Exercise objective —
Revise the listing from the line with "Given: Click the Barber Bro status badge" to the line with "pyautogui.click(x=825, y=297)", changing "radio option" to "radio button" and leaving everything else unchanged.

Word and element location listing

------------------------------------

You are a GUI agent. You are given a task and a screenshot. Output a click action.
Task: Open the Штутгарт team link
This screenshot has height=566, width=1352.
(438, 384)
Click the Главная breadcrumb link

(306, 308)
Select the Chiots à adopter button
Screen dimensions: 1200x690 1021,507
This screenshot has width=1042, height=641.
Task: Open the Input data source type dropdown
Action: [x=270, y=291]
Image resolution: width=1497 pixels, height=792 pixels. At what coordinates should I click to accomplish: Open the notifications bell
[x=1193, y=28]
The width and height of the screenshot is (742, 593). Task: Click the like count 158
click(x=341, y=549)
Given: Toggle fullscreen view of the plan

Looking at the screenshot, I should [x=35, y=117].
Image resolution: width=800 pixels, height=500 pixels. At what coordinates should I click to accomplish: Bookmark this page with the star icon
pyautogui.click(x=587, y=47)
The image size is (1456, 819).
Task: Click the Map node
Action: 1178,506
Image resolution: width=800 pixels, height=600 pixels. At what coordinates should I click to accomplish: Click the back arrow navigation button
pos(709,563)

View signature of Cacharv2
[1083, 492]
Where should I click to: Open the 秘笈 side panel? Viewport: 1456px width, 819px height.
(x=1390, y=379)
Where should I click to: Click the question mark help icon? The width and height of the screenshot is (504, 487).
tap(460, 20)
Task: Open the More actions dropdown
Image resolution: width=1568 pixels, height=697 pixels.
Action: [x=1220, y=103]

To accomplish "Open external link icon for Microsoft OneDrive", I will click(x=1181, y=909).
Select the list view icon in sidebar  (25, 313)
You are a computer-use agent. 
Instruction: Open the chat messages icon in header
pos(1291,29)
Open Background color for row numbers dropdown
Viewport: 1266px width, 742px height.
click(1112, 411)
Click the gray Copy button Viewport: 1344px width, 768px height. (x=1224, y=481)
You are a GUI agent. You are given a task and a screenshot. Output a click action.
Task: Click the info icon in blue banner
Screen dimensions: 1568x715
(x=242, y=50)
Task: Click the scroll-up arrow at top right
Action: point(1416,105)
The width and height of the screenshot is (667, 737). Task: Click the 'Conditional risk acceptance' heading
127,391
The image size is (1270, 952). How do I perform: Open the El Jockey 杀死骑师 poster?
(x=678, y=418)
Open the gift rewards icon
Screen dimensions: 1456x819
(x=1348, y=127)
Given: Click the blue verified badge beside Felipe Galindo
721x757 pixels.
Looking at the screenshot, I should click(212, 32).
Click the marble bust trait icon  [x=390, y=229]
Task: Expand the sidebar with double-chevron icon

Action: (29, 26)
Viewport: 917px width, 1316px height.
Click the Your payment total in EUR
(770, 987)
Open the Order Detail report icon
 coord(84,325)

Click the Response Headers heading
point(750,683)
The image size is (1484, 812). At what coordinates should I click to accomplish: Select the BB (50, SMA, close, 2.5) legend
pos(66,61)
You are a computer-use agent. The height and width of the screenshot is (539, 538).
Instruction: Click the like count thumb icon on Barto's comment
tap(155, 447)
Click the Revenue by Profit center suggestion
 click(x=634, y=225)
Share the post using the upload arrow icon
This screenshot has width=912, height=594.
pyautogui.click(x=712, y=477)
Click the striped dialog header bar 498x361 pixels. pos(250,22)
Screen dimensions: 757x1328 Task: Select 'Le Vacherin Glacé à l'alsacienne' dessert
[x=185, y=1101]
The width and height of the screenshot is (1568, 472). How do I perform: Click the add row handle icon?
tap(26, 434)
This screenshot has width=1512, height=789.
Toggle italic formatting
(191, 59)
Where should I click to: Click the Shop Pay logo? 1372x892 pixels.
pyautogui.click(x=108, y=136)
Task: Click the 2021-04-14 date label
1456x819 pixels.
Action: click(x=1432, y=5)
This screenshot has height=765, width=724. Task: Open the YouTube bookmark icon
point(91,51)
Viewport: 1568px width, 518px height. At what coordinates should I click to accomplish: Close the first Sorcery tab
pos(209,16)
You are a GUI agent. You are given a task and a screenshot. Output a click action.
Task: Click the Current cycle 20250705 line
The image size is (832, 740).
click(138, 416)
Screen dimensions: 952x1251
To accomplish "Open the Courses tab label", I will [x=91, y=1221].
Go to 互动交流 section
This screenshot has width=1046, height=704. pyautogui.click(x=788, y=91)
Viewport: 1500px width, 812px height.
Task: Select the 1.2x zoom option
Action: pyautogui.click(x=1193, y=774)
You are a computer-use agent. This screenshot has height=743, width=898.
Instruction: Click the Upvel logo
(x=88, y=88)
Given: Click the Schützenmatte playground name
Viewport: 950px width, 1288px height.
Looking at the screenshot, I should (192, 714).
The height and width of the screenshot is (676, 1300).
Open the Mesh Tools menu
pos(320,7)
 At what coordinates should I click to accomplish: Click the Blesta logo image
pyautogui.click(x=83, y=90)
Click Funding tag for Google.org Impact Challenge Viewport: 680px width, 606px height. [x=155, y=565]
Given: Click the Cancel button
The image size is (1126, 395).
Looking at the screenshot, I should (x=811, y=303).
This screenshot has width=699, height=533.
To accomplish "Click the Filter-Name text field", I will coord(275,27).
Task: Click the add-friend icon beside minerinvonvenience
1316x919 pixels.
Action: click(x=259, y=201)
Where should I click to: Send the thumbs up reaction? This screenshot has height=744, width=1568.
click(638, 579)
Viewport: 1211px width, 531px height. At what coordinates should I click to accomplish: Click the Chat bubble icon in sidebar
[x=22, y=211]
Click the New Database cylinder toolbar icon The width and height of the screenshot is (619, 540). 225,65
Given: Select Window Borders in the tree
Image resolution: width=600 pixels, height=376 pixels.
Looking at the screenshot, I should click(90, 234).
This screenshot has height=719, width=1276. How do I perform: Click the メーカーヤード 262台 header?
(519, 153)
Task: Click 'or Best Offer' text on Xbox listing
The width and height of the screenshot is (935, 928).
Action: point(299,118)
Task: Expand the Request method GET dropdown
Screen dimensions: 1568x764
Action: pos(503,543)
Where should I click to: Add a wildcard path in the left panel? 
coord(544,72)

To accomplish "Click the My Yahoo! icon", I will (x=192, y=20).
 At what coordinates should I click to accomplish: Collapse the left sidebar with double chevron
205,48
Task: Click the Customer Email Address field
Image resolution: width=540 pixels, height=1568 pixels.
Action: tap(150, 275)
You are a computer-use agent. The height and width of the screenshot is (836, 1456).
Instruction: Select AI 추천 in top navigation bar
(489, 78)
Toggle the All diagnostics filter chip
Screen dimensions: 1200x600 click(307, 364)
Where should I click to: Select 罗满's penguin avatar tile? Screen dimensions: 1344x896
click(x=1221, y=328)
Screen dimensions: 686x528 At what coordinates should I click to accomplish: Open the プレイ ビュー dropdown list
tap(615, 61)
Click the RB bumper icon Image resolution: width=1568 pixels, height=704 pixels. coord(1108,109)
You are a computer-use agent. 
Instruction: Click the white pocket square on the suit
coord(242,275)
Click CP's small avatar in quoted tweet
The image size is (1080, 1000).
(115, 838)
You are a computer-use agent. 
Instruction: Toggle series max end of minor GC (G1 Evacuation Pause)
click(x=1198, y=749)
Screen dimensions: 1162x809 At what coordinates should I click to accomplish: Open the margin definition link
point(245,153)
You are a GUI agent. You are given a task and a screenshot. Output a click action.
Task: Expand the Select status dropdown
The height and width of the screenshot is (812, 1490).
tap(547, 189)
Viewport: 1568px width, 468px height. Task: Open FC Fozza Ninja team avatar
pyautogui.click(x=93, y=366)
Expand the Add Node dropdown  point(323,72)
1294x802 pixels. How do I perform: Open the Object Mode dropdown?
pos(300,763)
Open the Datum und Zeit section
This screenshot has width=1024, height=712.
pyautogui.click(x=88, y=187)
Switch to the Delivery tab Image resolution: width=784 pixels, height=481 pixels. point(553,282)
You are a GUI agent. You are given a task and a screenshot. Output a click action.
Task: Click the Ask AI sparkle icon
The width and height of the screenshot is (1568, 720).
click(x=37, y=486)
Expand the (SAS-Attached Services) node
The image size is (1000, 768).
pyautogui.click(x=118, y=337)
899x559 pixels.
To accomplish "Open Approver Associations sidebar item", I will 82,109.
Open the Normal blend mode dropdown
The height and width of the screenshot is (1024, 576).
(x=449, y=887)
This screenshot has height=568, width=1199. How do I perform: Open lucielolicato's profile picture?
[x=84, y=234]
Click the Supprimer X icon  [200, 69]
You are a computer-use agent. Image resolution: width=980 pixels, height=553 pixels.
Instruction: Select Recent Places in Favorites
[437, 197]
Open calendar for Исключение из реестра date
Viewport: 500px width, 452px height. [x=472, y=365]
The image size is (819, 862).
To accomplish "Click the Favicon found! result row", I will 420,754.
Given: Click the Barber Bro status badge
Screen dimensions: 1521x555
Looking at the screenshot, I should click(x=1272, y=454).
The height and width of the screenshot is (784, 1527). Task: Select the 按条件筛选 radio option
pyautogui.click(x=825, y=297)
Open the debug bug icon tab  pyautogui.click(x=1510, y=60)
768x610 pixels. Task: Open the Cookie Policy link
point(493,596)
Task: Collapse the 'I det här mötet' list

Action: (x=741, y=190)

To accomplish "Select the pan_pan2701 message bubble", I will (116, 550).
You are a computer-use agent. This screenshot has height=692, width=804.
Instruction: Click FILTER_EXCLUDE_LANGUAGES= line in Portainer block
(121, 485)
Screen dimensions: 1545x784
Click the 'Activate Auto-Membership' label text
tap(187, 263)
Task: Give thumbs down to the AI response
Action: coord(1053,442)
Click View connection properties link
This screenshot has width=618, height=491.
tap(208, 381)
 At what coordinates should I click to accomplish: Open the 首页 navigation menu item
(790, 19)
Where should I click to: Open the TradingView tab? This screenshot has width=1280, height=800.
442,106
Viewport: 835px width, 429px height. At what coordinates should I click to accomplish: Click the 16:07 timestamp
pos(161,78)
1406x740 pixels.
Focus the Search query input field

------------------------------------

Output below —
Given: Click the Barber Bro status badge
Screen dimensions: 1521x555
Looking at the screenshot, I should click(x=1272, y=454).
The height and width of the screenshot is (784, 1527). Task: Select the 按条件筛选 radio button
pyautogui.click(x=825, y=297)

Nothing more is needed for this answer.